Sunday 6 September 2009

British Wildlife: I

Iguanodon anglicus Holl, 1829
Iguanodontidae; Ornithischia; Sauropsida; Chordata

Iguanodon is one of the most well known ornithopods (bird-footed dinosaurs, including 'duck bills' like the hadrosaurs). It was the second dinosaur genus to be officially named (after Megalosaurus) in 1825 by Gideon Mantell. He did, however, neglect to nominate a type species for the genus.

Iguanodon anglicus, the English Iguanodon, was nominated as the type, but the name remains a nomen dubium ('dubious name', meaning it is difficult to assign specimens to that name, due to a lack of unique features). All that was known of I. anglicus at the time was a single tooth.

The species I. bernissartensis Boulenger was chosen as the neotype, and it is probably the most well known species, in terms of number of specimens. Whole skeletons are recognised, many of which being found at the coal mines in Bernissart, Belgium, hence the specific name. This is also the reason why the bones of this species are very dark in colour.

Iguanodontid footprint cast
Compton Bay, Isle of Wight
May 2008

It's hard to appreciate the sheer size of Iguanodon without seeing the whole skeleton, but take this cast of a footprint, taken in situ on the beach in Isle of Wight. A human foot of about size 10 would fit in the middle digit on that footprint. Just three toes can be seen - digits II, III and IV, relating to the middle three digits on a human hand. The famous thumb, consisting of a conical spike, does not make an imprint. The cast was made, completely naturally, by the sediment filling up the original impression made by the dinosaur, over time turning to limestone. The stratum (rock layer) in which the animal walked had been eroded by the waves, leaving the cast behind.

Dentary (lower jaw bone) of Iguanodon sp.
Dinosaur Isle museum, Isle of Wight
May 2008

The name Iguanodon of course means 'iguana tooth'. The similarity was noticed by Mantell when naming the genus back in 1825 between the tooth of the new reptile and those of living iguanas, except the new tooth was much bigger. The animal then had to be huge too, and it was reconstructed as a giant lizard with a long tail, a sprawling build and a horn on its nose. This last detail was added because part of the specimen was a conical bone looking like a horn. Had the skeleton been articulated, like those at Bernissart, it would have been clear to Mantell and others that the bone belonged on the thumb. Not knowing that, he reconstructed the animal with the bone on its nose.

Blue-tailed damselfly
Ischnura elegans (Vander Linden, 1820)
Coenagrionidae; Odonata; Insecta; Arthropoda

There are no tetrapods or other vertebrates native to and currently extant in the UK. There are insects though, so I chose a pretty damselfly to illustrate the letter I. Damselflies make up the suborder Zygoptera ('yoke wing'), and are generally daintier than their more well known relatives, the dragonflies (order Anisoptera - 'unequal wing'). Both types lay their eggs in water, and the young, known as nymphs, lead a carnivorous lifestyle, eating animals many times their size, including fish and amphibians. Once metamorphosed, they become graceful fliers, remaining close to water. When it comes to mating time, the damselflies will form what is known as a mating wheel. This involves the male hooking the tip of his abdomen to the back of the female's head. This appears to the uninitiated to be how the male fertilises her eggs. Of course not, silly! The 'wheel' part involves the female hooking up the end of her abdomen to the front of the male's abdomen, where his genitalia are. The male will still be attached to the female's head for a while after mating, and this can be seen easily when looking out for the insects by the waterside in summer.

Ingrailed clay
Diarsia mendica Fabricius, 1775
Noctuidae; Lepidoptera; Insecta; Arthropoda

Another insect for the letter I, this time a lepidopteran ('scaly wing'). Lepidopterans are better known as the butterflies and moths. The ingrailed clay is of the latter type, in the family of moths known as noctuids. I don't have much to say about this species unfortunately.

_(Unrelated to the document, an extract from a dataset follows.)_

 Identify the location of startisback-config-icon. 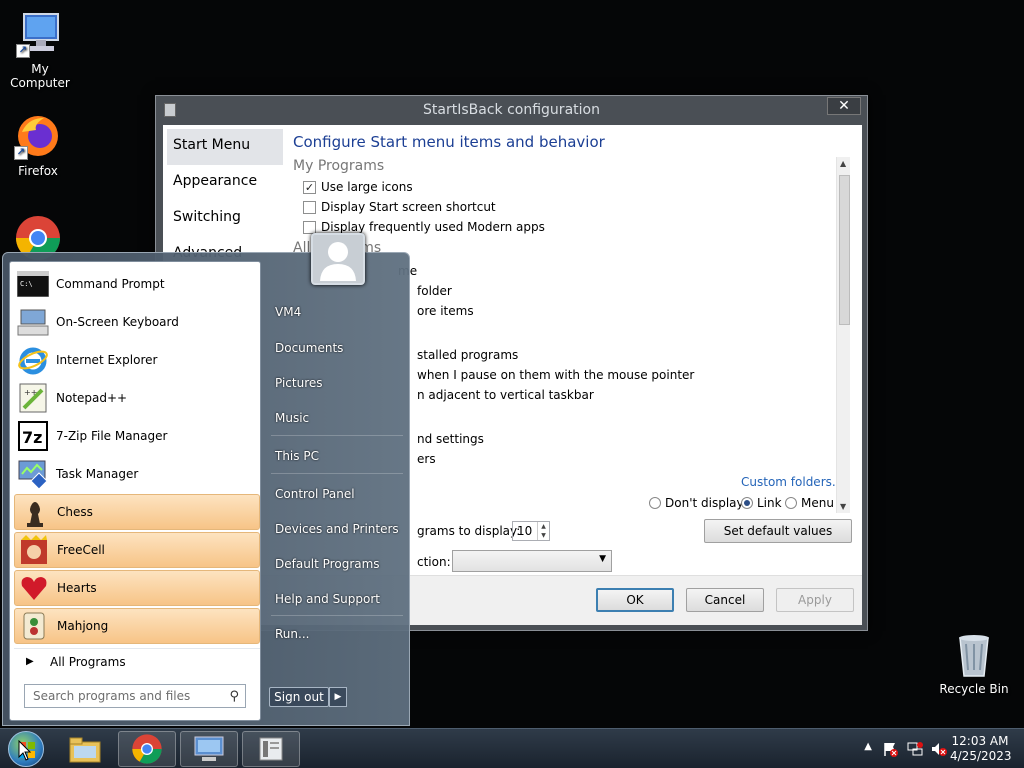
(271, 749).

Next week: J; an agnathan, a corvid and an unusual woodpecker.


traumador said...

i know its been a few letters since i commented, but seriously i've been keeping up (just been busy with lots of other things!)

go iguanadon! also fun to hear about the local bug life in britian.

a quick humble request, if there are any kingfishers in the UK would you be able to include them? i have recently developed an obsession with the little (or in aussie's case huge) guys... would love to learn more about them across the world

m said...

Thanks for commenting, glad you're following the series. I'm surprised it's been this popular so far. Just hope no-one starts snoring before I reach Z!

Yes, in two weeks you will hopefully get your wish!

Zachary Miller said...

Iguanadon is one of the more "vanilla" ornithopods, but it's impressive nonetheless.